Stored items:
──────────────────────────────

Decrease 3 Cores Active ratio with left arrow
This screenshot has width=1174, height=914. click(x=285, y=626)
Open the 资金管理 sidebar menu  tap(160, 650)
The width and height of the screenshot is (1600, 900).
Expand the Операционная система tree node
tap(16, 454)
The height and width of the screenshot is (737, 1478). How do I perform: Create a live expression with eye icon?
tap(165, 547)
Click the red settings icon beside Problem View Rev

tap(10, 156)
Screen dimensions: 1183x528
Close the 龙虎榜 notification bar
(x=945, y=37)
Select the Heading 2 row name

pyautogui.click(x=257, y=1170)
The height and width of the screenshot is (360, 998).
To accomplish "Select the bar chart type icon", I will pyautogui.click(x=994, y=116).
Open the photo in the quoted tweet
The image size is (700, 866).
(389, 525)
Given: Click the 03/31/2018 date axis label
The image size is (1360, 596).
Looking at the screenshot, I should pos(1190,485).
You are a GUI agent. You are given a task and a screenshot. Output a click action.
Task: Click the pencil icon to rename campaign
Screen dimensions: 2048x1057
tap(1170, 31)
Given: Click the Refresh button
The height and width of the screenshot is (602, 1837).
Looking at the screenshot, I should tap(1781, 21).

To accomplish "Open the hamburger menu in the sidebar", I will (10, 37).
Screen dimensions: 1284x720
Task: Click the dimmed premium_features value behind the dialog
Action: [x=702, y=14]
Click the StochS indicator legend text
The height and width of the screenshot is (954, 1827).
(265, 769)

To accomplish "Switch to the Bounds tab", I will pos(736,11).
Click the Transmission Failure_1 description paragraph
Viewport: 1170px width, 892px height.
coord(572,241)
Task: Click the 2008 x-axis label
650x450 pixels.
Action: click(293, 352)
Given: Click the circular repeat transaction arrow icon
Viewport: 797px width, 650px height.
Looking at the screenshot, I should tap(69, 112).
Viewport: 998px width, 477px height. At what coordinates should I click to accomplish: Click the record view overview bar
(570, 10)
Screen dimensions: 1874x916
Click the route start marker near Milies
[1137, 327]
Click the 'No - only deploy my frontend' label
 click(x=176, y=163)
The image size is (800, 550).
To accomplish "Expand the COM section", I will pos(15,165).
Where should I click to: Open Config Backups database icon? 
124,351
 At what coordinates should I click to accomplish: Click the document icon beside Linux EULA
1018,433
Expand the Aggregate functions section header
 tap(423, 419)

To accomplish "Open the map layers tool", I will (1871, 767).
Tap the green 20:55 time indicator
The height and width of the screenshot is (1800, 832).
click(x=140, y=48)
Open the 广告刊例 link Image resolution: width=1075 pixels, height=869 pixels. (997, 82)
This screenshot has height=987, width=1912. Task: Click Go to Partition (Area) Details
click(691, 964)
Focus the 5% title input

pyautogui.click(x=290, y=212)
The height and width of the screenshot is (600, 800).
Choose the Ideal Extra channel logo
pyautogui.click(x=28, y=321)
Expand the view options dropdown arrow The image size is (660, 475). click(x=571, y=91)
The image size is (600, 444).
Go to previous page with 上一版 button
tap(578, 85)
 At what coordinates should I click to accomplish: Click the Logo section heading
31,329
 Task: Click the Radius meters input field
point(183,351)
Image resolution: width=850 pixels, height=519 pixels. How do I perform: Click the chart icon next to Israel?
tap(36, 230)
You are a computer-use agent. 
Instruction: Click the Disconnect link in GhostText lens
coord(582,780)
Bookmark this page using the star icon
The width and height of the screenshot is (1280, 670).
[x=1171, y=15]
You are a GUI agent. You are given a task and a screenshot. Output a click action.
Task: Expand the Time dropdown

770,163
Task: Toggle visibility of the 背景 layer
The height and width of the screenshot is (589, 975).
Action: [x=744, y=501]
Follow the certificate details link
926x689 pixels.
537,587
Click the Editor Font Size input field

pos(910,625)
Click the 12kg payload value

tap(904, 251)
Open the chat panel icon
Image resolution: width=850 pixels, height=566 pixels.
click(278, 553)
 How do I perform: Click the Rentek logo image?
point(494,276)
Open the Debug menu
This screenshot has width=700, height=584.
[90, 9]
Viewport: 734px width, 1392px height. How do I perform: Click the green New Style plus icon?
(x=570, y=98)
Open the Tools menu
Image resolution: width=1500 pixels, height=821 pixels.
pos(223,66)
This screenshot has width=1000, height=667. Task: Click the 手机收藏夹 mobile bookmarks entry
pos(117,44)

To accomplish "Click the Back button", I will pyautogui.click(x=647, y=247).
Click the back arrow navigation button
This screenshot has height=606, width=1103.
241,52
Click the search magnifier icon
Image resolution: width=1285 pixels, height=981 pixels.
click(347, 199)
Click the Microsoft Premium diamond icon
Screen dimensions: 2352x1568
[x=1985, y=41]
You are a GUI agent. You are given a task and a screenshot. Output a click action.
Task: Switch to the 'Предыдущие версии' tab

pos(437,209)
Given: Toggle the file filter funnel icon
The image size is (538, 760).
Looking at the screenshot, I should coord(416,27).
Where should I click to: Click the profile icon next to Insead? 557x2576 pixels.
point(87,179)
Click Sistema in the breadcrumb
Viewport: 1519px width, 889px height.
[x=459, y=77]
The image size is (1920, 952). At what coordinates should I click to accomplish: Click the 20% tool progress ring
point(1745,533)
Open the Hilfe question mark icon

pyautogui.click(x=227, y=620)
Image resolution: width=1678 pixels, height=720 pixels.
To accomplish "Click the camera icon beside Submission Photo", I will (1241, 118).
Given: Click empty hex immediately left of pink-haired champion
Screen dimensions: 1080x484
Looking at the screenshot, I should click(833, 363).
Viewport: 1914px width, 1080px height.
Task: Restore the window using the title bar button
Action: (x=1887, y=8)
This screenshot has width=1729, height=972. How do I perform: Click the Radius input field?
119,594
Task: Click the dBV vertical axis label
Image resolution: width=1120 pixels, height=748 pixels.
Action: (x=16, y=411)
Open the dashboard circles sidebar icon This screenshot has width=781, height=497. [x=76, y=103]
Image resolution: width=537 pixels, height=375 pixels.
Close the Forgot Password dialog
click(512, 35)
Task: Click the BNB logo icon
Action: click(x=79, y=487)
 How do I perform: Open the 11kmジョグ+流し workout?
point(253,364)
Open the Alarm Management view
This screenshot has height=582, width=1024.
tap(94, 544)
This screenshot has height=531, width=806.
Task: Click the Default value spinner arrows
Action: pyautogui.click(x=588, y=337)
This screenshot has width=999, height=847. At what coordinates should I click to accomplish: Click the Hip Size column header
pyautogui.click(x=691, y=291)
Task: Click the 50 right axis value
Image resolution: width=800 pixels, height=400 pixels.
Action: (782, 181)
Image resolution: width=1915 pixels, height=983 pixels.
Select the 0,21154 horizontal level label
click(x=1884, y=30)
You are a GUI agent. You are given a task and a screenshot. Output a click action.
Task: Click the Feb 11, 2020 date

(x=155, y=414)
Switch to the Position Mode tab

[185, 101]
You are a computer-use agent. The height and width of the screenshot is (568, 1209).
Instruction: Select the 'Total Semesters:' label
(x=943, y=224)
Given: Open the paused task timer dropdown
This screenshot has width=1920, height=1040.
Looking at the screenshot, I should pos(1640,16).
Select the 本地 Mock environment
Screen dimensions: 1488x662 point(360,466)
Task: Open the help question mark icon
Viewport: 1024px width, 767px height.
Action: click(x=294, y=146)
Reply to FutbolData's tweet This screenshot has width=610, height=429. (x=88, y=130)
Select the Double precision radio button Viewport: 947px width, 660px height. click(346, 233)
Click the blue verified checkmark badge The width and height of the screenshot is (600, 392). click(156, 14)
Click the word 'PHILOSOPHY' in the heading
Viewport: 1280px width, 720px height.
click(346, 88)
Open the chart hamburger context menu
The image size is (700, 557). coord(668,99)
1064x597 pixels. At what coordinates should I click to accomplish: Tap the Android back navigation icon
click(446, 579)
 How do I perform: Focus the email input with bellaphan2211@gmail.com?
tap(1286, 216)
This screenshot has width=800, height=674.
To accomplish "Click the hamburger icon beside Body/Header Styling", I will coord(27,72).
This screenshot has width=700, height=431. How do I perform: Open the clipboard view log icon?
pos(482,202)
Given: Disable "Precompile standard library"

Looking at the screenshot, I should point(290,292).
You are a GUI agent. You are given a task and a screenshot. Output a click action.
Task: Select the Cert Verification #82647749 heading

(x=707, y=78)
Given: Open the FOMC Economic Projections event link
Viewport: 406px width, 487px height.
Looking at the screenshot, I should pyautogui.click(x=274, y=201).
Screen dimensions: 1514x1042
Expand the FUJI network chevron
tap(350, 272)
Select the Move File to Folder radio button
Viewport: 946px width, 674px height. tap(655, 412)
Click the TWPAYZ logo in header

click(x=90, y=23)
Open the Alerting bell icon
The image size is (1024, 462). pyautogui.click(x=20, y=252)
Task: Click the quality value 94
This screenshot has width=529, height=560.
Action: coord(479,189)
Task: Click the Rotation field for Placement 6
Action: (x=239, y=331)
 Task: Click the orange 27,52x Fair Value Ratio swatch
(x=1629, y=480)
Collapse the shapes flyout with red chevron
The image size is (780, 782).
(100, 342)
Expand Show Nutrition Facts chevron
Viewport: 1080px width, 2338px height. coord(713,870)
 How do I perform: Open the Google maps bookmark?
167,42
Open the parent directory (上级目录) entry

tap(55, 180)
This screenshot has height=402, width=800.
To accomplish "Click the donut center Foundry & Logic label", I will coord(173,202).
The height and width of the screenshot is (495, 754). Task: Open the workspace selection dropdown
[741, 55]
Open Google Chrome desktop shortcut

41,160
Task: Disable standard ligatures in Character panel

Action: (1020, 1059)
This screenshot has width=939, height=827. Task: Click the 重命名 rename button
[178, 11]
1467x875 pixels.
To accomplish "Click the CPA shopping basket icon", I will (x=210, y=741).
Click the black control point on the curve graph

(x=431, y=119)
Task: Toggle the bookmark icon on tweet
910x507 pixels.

──────────────────────────────

=== WHAT TO WORK ON ===
Reproduce, word for word and in full, only the lines above that start at the line with "Click the red" and run through the line with "Given: Click the 03/31/2018 date axis label", both ends included.

=== RESULT OF THE EXERCISE ===
Click the red settings icon beside Problem View Rev

tap(10, 156)
Screen dimensions: 1183x528
Close the 龙虎榜 notification bar
(x=945, y=37)
Select the Heading 2 row name

pyautogui.click(x=257, y=1170)
The height and width of the screenshot is (360, 998).
To accomplish "Select the bar chart type icon", I will pyautogui.click(x=994, y=116).
Open the photo in the quoted tweet
The image size is (700, 866).
(389, 525)
Given: Click the 03/31/2018 date axis label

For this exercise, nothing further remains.